Case in point: The Lady From Shanghai, the director/writer/actor's 1947 adaptation of Raymond Sherwood King's If I Die Before I Wake and the latest entry in Austin Film Society's Noir Canon. Noir was seen as a formula that studios could adapt and pump out quickly, and so the idea of Welles, desiring to push and tinker with the medium with each outing, tackling the form makes creative differences seemingly inevitable.

This simple tale of Irish sailor Michael O'Hara (Welles, voicing the flimsiest of accents) being roped into a boat ride from New York City to San Francisco by the seemingly innocent Elsa Bannister (Rita Hayworth, Welles' estranged and soon to be ex-wife) and her husband Arthur (Everett Sloane) is an easy one to grasp. But Welles' refusal to adhere to these guidelines predictably resulted in a production plagued with reshoots and forceful edits, resulting in a cut more to the liking of Columbia Pictures President Harry Cohn than the zealous director.

The off-set friction can be felt with every abrupt transition and jarring cut, yet even in its mangled state the film still endures because of Welles' challenging voice seeping through. He is more interested in how the pieces within noir's conventions are put together than the pieces themselves.
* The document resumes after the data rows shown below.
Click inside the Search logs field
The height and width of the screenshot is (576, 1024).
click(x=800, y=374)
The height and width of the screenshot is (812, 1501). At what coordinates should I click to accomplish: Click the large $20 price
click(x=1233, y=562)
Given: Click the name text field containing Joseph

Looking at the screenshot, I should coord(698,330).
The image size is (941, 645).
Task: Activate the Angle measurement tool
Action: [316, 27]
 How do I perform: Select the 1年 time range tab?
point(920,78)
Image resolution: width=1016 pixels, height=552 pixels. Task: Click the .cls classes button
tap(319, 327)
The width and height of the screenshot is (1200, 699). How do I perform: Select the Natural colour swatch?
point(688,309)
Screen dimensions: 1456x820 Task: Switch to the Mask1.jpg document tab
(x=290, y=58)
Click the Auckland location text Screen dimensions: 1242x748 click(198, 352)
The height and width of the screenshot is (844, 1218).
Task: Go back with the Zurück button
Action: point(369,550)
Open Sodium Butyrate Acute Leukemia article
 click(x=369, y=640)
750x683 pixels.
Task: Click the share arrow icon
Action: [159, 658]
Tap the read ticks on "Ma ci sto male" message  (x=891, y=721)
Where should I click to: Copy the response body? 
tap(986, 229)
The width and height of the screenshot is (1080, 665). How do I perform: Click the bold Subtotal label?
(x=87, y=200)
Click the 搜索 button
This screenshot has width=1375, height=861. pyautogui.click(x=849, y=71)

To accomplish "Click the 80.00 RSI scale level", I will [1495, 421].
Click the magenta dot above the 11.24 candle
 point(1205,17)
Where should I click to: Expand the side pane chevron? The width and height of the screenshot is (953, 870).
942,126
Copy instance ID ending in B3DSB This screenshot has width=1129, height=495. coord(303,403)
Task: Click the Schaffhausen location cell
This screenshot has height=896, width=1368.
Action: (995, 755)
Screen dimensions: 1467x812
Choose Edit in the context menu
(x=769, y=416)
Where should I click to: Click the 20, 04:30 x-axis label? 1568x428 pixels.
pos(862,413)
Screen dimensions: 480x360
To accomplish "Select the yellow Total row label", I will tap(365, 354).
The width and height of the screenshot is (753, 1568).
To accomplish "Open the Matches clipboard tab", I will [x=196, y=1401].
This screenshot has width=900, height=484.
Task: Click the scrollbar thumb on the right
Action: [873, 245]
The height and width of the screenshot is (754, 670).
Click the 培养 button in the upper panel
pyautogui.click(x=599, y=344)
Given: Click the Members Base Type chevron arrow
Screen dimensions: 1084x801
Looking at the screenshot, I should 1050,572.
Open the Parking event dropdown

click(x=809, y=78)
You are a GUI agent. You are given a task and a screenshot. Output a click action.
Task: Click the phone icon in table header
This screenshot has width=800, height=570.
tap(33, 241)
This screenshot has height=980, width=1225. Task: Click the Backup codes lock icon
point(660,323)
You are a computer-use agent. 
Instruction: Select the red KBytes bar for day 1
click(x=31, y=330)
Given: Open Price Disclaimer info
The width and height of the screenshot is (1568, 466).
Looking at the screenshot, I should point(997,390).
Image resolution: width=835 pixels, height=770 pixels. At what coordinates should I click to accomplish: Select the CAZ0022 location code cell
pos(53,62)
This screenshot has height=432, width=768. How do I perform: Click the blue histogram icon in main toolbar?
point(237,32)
Wryly delivering familiar traits and icons from this mold, the filmmaker allows an absurdity for the material that transcends its counterparts. O'Hara and Bannister's first meeting is incited by a repeated close-up of a cigarette, conveyed by Welles with such comical, heightened emotion that it spurs a mass of callous bodies to charge the frame with hysterical violence. Bloodshed later takes hold of the plot when a character cheekily pleads for O'Hara to murder him for a handsome sum of money, as if he's privy to the machination of this world and acting as an explicit conduit between the viewer and the film itself.

This tonal escalation would rub any 1940s studio head the wrong way, and it is brought to a literal breaking point in the film's greatest set-piece: the Crazy House. Bodies are twisted out of proportion, perception is skewed, and our principal figures play target practice in a hall of mirrors while their image multiplies throughout the frame. As bullets shatter the surroundings and bodies collapse on the floor, the lens itself cracks. A blunt signifier that, for Welles, content and form are interlaced. The resolution to a story that's embedded within a recognizable pattern is also a resolution to what's stitching the story together. No matter how distant the final cut was from Welles' intention, the notion of him having fun always remained.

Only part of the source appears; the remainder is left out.